Visual recognition is a critical component of machine intelligence. For a robot to behave autonomously, it must have the ability to recognize its surroundings (I am in the office; I am in the kitchen; On my right is a refrigerator). Natural human computer interaction requires the computer to have the ability to recognize human’s gestures, body languages, and intentions. Recently, the availability of cheap 3D sensors such as Microsoft Kinect has made it possible to easily capture depth maps in real time, and therefore use them for various visual recognition tasks including indoor place recognition, object recognition, and human gesture and action recognition. This in turn poses interesting technical questions such as:

1. What are the most discriminative visual features from 3D depth maps?
Even though one could treat depth maps as gray images, depth maps consist of strong 3D shape information. How to encode the 3D shape information is an important issue for any visual recognition tasks.

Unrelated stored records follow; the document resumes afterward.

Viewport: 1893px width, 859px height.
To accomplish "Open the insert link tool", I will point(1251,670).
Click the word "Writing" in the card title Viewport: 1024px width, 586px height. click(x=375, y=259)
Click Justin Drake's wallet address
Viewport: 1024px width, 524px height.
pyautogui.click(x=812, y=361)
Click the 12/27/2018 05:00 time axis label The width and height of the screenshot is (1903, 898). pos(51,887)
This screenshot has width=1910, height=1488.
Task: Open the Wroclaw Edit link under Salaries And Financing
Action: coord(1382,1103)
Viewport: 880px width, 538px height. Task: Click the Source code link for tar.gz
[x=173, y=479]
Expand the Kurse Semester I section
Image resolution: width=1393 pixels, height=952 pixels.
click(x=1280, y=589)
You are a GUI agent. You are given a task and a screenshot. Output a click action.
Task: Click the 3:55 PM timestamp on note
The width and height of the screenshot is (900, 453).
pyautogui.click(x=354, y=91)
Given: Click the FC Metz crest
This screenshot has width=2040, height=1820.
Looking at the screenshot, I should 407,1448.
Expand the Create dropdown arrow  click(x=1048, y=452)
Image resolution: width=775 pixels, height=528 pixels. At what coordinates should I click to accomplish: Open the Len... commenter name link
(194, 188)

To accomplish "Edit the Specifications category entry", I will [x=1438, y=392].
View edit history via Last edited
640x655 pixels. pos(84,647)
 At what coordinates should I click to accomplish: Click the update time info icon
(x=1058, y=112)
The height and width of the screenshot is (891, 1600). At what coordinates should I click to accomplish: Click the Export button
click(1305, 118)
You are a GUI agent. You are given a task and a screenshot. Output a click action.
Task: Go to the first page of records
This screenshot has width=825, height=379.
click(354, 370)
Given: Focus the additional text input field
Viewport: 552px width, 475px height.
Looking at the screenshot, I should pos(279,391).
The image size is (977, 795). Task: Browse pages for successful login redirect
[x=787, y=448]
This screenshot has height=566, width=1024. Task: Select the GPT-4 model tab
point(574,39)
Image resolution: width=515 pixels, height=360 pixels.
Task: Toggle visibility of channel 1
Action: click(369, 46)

2. How to combine depth maps and RGB images? An RGB-D sensor such as Microsoft Kinect provides a depth channel as well as a color channel.
The depth map contains shape information while the color channel contains texture information. The two channels complement each other, and how to combine them in an effective way is an interesting problem.

3. What are the most suitable paradigms for recognition with RGB-D data?
With depth maps, foreground background separations are easier, and in general, better object segmentations can be obtained than with conventional RGB images. Therefore the conventional bag of feature approaches may not be the most effective approaches. New recognition paradigms that leverage depth information are worth exploring.

Scope

This special issue covers all aspects of RGB-D based visual recognition.
It emphasizes on the evaluation on two benchmark tasks: ImageCLEF Robotic Vision Challenge (http://www.imageclef.org/2012/robot) and CHALEARN Gesture Challenge (http://gesture.chalearn.org/). The special issue is also open to researchers that did not submit runs to either of the two challenges, provided they will test their methods on at least one of the two datasets. In addition to the two benchmark tasks, researchers are welcome to report experiments on other datasets to further validate their techniques.
Topics include but are not limited to:

new machine learning techniques that are successfully applied to either of the two benchmark tasks o novel visual representations that leverage the depth data o novel recognition paradigms o techniques that effectively combine RGB features and depth features o analysis of the results of the evaluation on either of the two benchmark tasks theoretical and/or practical insights into the problems for the semantic spatial modeling task, and/or for the robot kidnapping task in ImageCLEF Robotic Vision Challenge o theoretical and/or practical insights into the one-shot recognition problem in the CHALEARN Gesture Challenge o computational constraints of methods in realistic settings o new metrics for performance evaluations

Information for Authors:

Authors should prepare their manuscripts according to the author guideline from the online submission page of Machine Vision and Applications (http://www.editorialmanager.com/mvap/).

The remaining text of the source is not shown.